### Problem description
Reproduce the following listing word for word, leaving out the pictures.
[BEGIN Data lines]
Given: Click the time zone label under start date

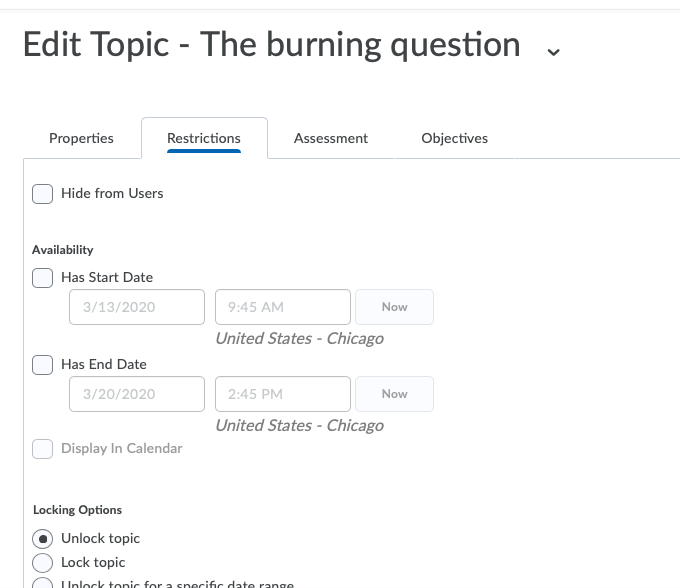Looking at the screenshot, I should (x=299, y=338).
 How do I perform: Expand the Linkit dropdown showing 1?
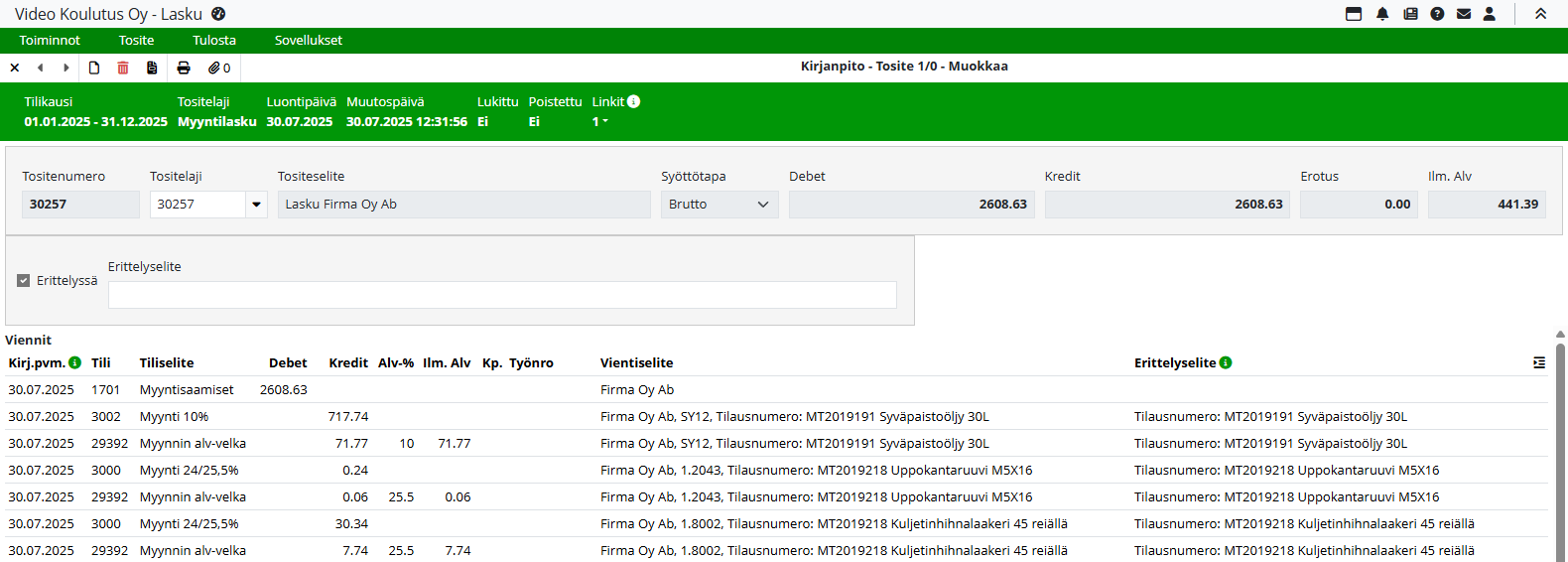[600, 121]
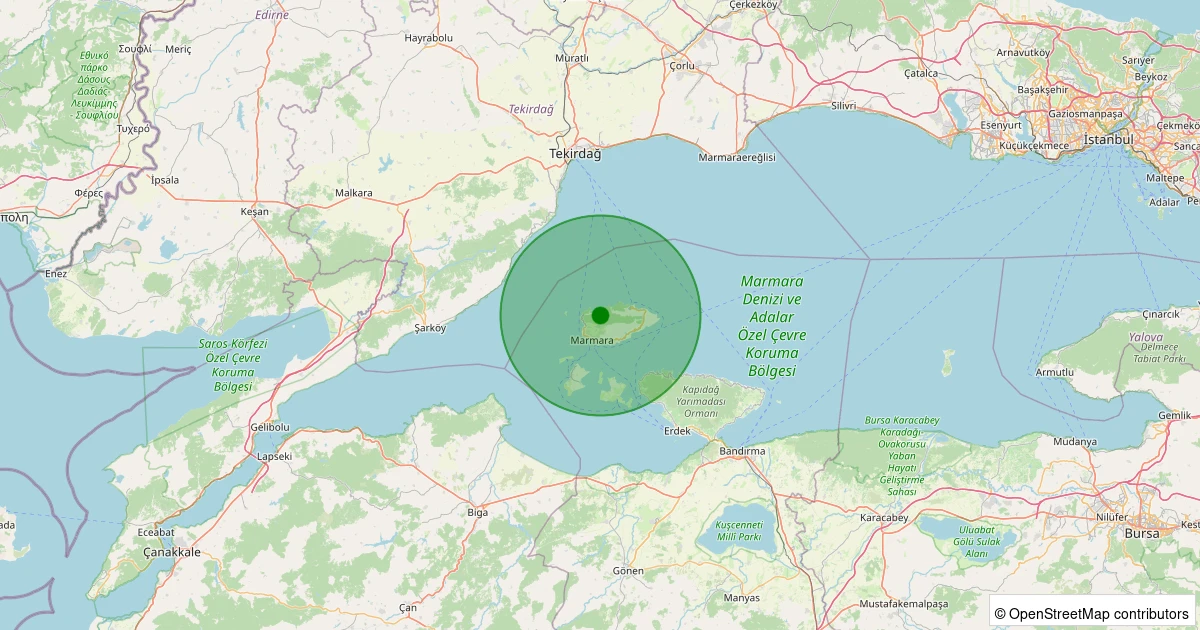Screen dimensions: 1200x630
Task: Click the Erdek town label
Action: [678, 431]
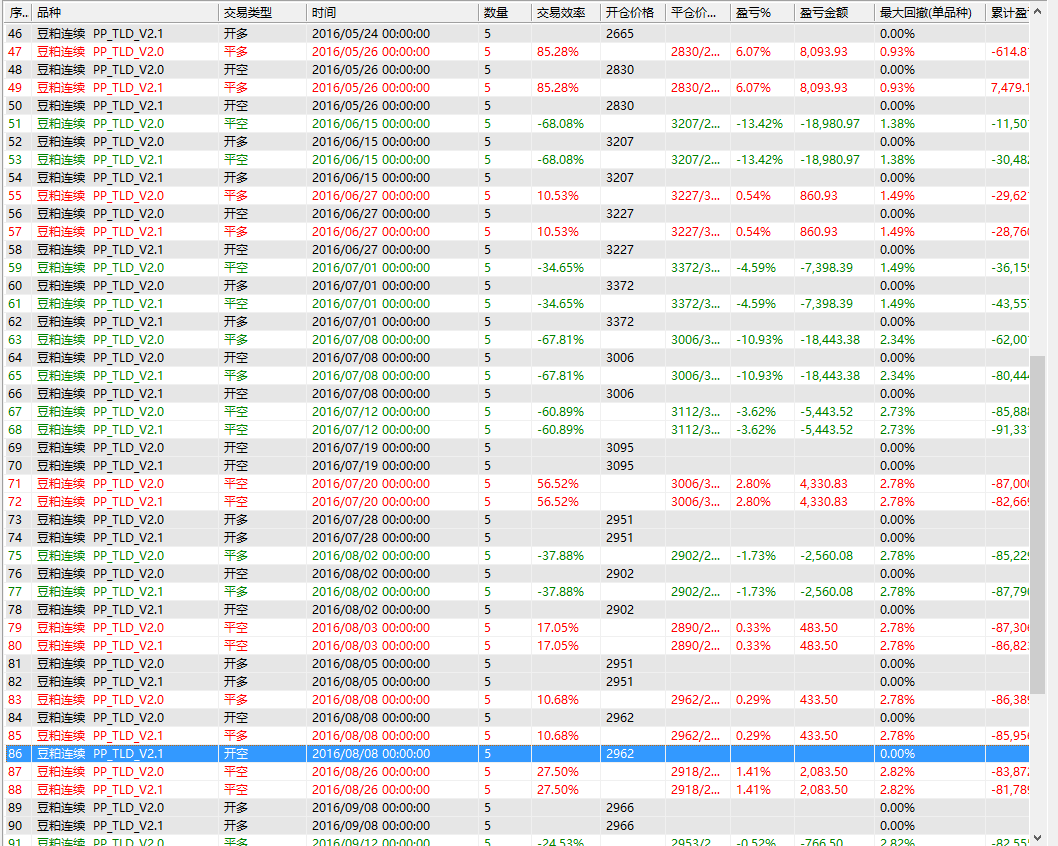Screen dimensions: 1058x846
Task: Select row 47 by its sequence number
Action: [15, 52]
[END Data lines]
### Exercise answer
Given: Click the time zone label under start date

Looking at the screenshot, I should (x=299, y=338).
 How do I perform: Expand the Linkit dropdown showing 1?
[600, 121]
Screen dimensions: 1200x630
Task: Click the Erdek town label
Action: [678, 431]
Screen dimensions: 1058x846
Task: Select row 47 by its sequence number
Action: [15, 52]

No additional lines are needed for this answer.